Megan sontak memelototi Nina. Ia lalu menggeleng dengan cepat. "Temukan cintamu dengan proses alami."

Nina mencebik kesal. Bersamaan dengan itu, ponselnya bergetar. Ada notifikasi pesan masuk di WhatsApp. Nina pun membukanya. Nomor yang belum tersimpan.

+628567098**

Assalmmualaikum. Balik ke rusunawa jam berapa?

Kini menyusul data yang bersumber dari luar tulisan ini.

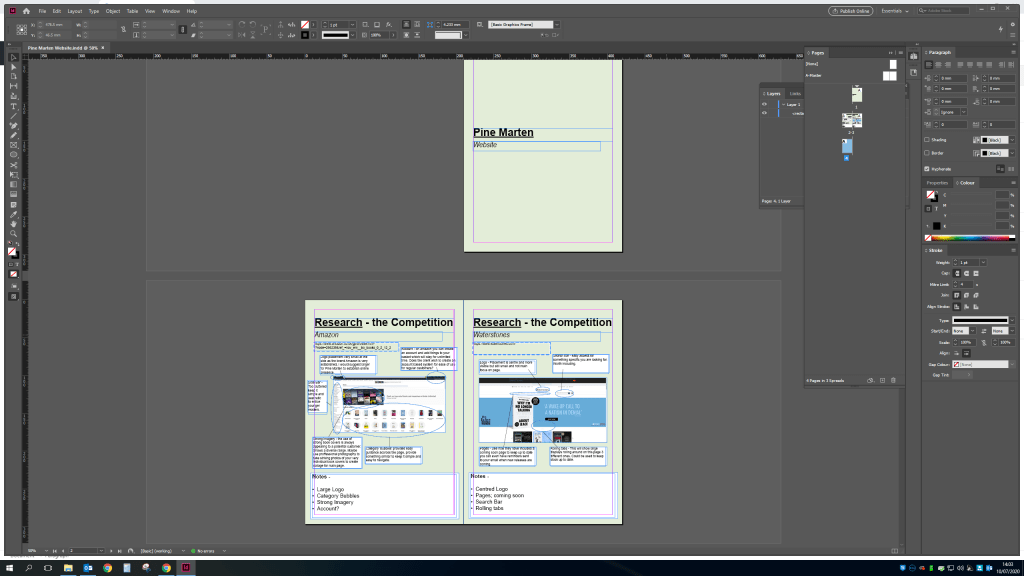Enable the Shading checkbox

[928, 139]
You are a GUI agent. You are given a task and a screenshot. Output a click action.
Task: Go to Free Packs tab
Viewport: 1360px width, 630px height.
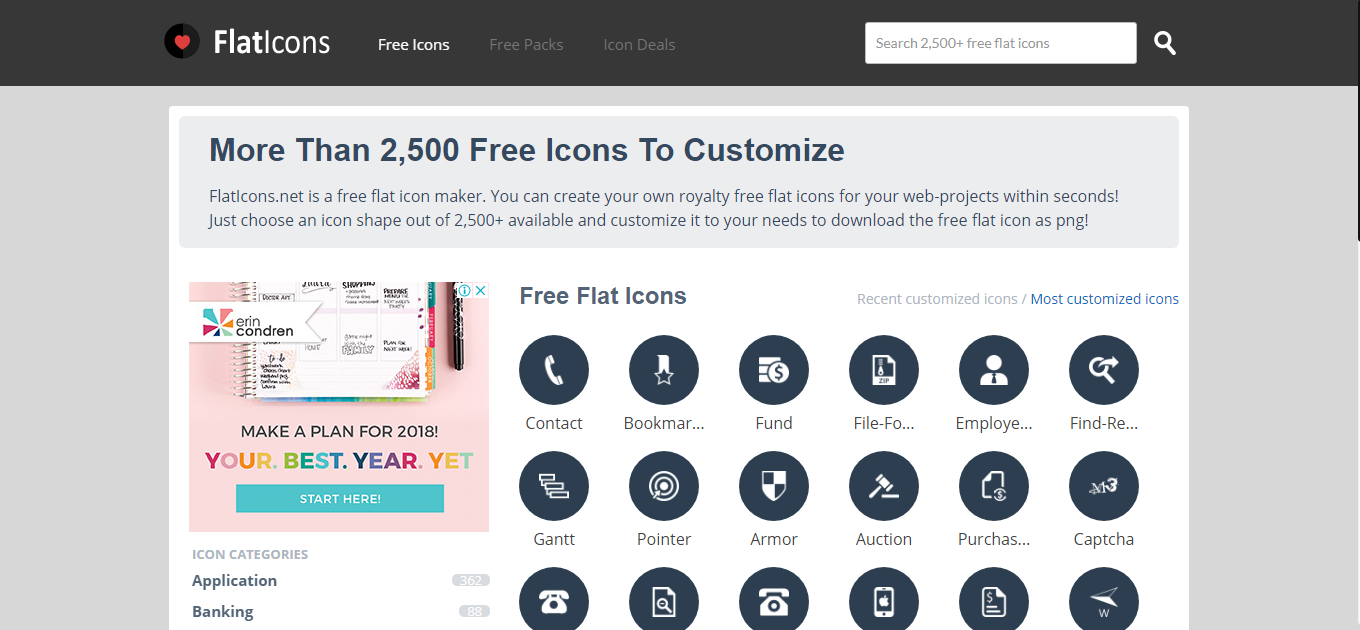(x=526, y=44)
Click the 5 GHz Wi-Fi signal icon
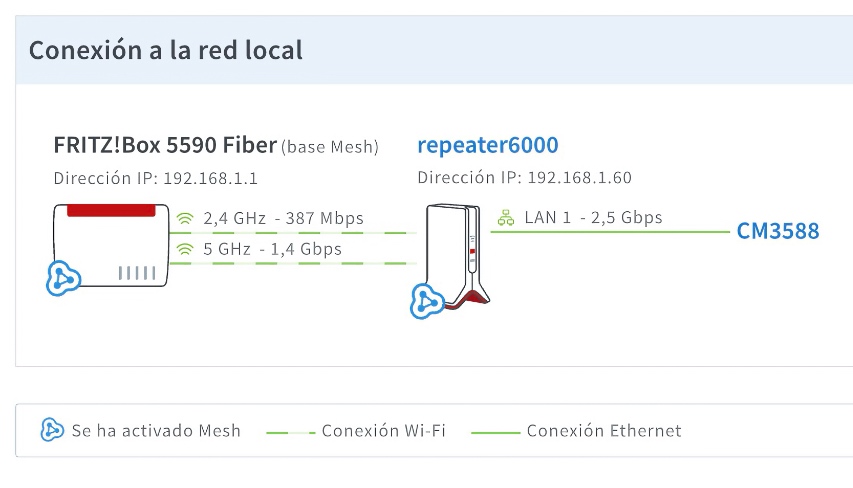This screenshot has height=488, width=853. 185,249
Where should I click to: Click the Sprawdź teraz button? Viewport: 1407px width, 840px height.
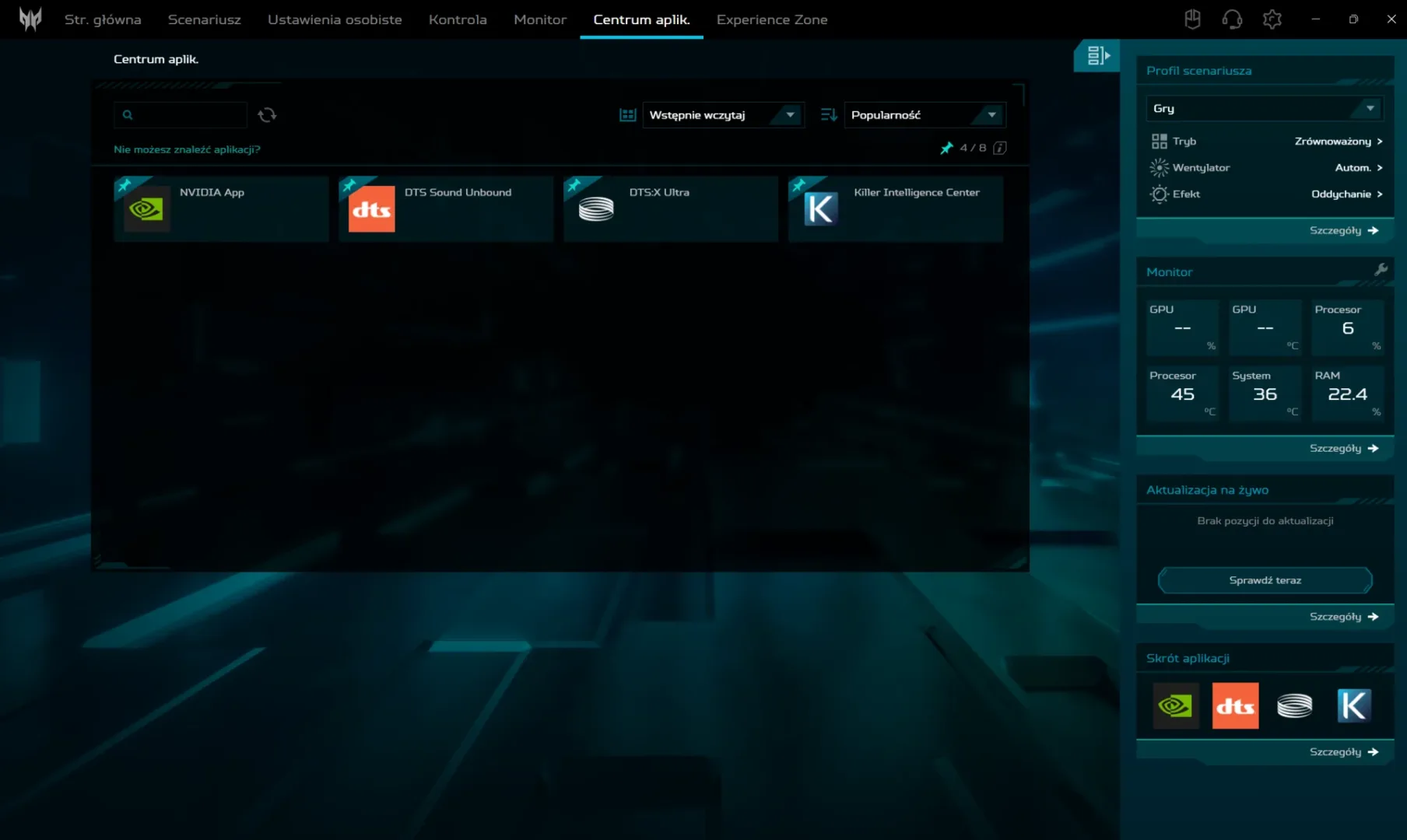[1265, 580]
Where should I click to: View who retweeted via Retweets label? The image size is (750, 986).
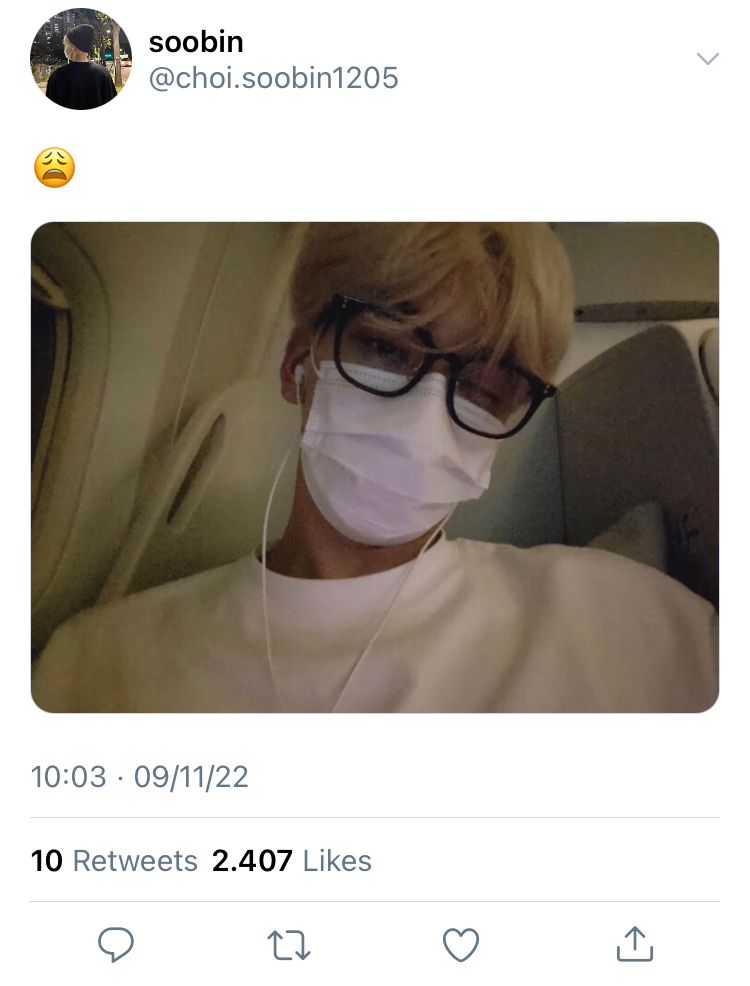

Nina mengerutkan kening. Jemari langsung berselancar ke info pemilik nomor. Foto yang tertera hanya gambar Ka'bah, sedangkan nama pun hanya tertulis ~Young Entepreneur~

"Siapa, sih, ini?"

Nina yakin bukan anak-anak sekretariat karena nomornya sudah tersimpan semua. Ia lalu menepuk kening, khawatir jika nomor itu milik panitia SC. Bisa-bisa dirinya mendapat teguran jika keluar kantor di jam kerja.

Nina terus menatap pesan tersebut dengan gelisah. Terlihat di bawah nomor pengirim sedang mengetik pesan.

+628567098**

Jangan sampai lewat dari Maghrib

Arkan

Nina menghela napas penuh kelegaan. Masalah tidak jadi datang padanya. Namun, sepertinya ada yang aneh. Ridho yang memberinya izin saja tidak meminta dirinya untuk segera pulang. Malah dibebaskan sampai jam berapa pun. Memang, Arkan itu jabatan di atas sekretariat. Namun, masih ada empat panitia lagi di sana. Pun, kalau kondisi sedang hectic juga masih bisa teratasi.

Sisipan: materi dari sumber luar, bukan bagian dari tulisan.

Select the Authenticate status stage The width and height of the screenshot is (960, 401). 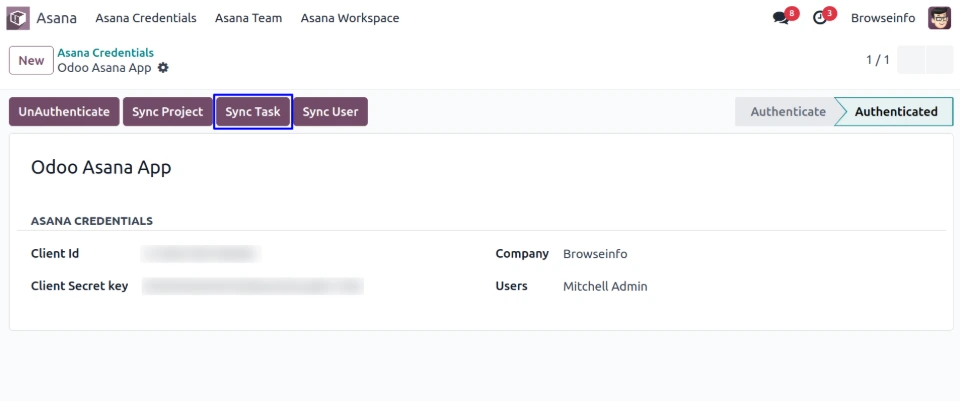click(787, 112)
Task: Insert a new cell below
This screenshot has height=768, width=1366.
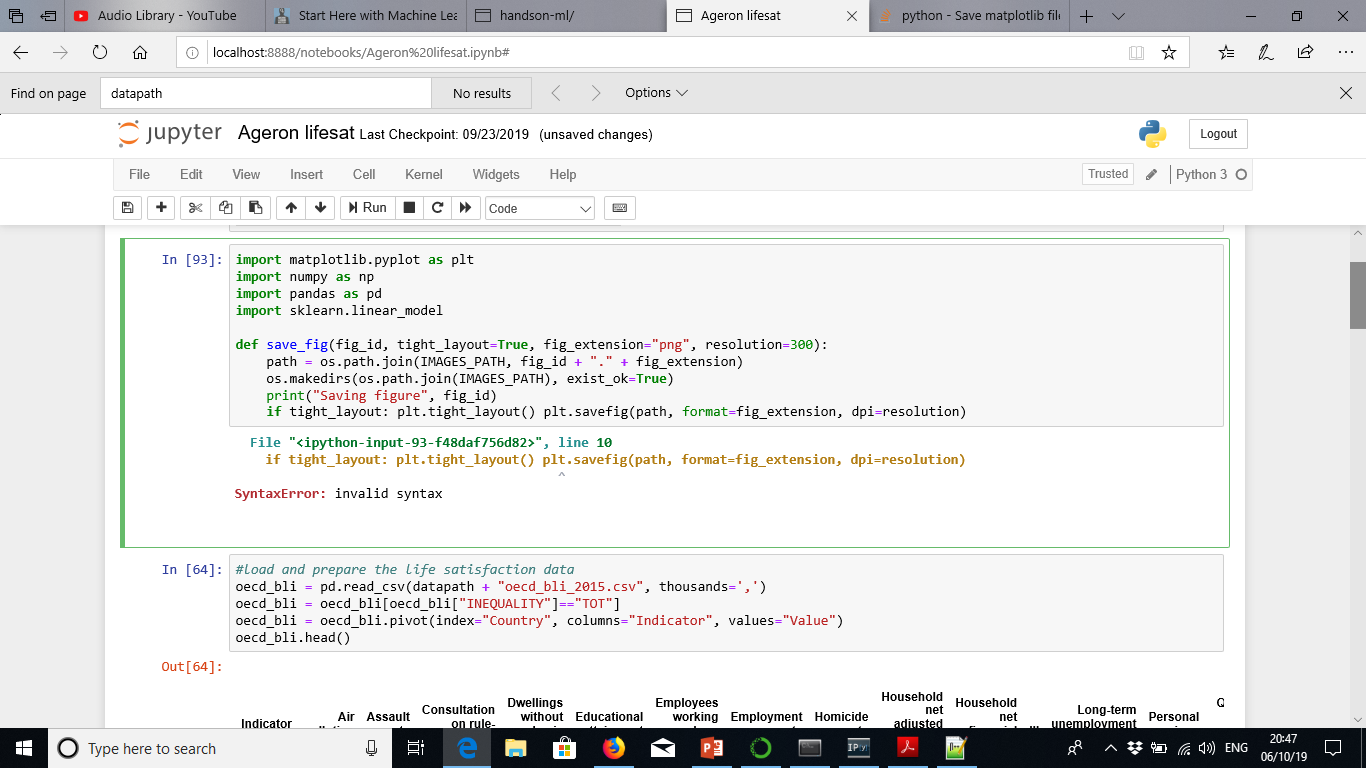Action: (161, 208)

"Siapa? Kayak serius gitu." Megan sedari tadi memperhatikan Nina yang terlihat cemas.

"Orang ngeselin di PMB," jawab Nina dengan malas.

"Dih, udah punya enemy aja di sana?"

Nina mengangkat bahu. Ia malas menceritakan tentang Arkan.

"Awas jadi cinta kalau udah kesel."

"What? Jatuh cinta? Sama aktivis dakwah itu?" Nina membuka matanya dengan lebar. Ia bisa memastikan tidak akan pernah jatuh cinta dengan mahasiswa yang bergelut di organisasi dakwah kampus tersebut.

"Jangan gitu. Nothing is impossible." Megan memngingatkan sahabatnya. Ia paham kebencian Nina yang menurutnya itu terlalu berlebihan. Hanya karena tidak paham jika tidak boleh bersalaman. Alasan yang sangat tidak bijak.

"Enggak bakalan. Pegang, deh, ucapanku." Nina menyentuh bibirnya.

"Kalau sampai terjadi?" tanya Megan seraya mendekatkan kepalanya, bermaksud menggoda Nina. "Aku harus dapat sesuatu ini."

Nina menarik satu ujung bibirnya ke atas. "Dasar temen matre. Nggak akan terjadi!"

Megan tergelak. "Bukan gitu, Nin. Kamu itu loh, di sana 24 jam. Sering ketemu sesama panitia. Selama satu semester pula. Enggak yakin aku kalau nggak bakal cinlok. KKN yang satu bulan aja banyak yang cinlok."

Nina termenung memikirkan perkataan Megan. Apa yang disampaikan gadis dengan satu lesung pipi di sebelah kanan itu masuk akal juga. "Nggak! Nggak bakal cinlok. Nggak ada cowok keren di sana."

Megan memajukan bibir bawah, kemudian menyeringai jail. Ia tidak yakin dengan ucapan Nina. "Kamu tuh, gampang baper. Ati-ati aja, deh, kemakan omongan."

Baper?

Nina bergidik ngeri membayangkan dirinya bisa terbawa perasaan dengan salah satu laki-laki di PMB.

"Kecuali di PMB, no baper-baper time!" tegas Nina seraya mengepalkan kedua tangan.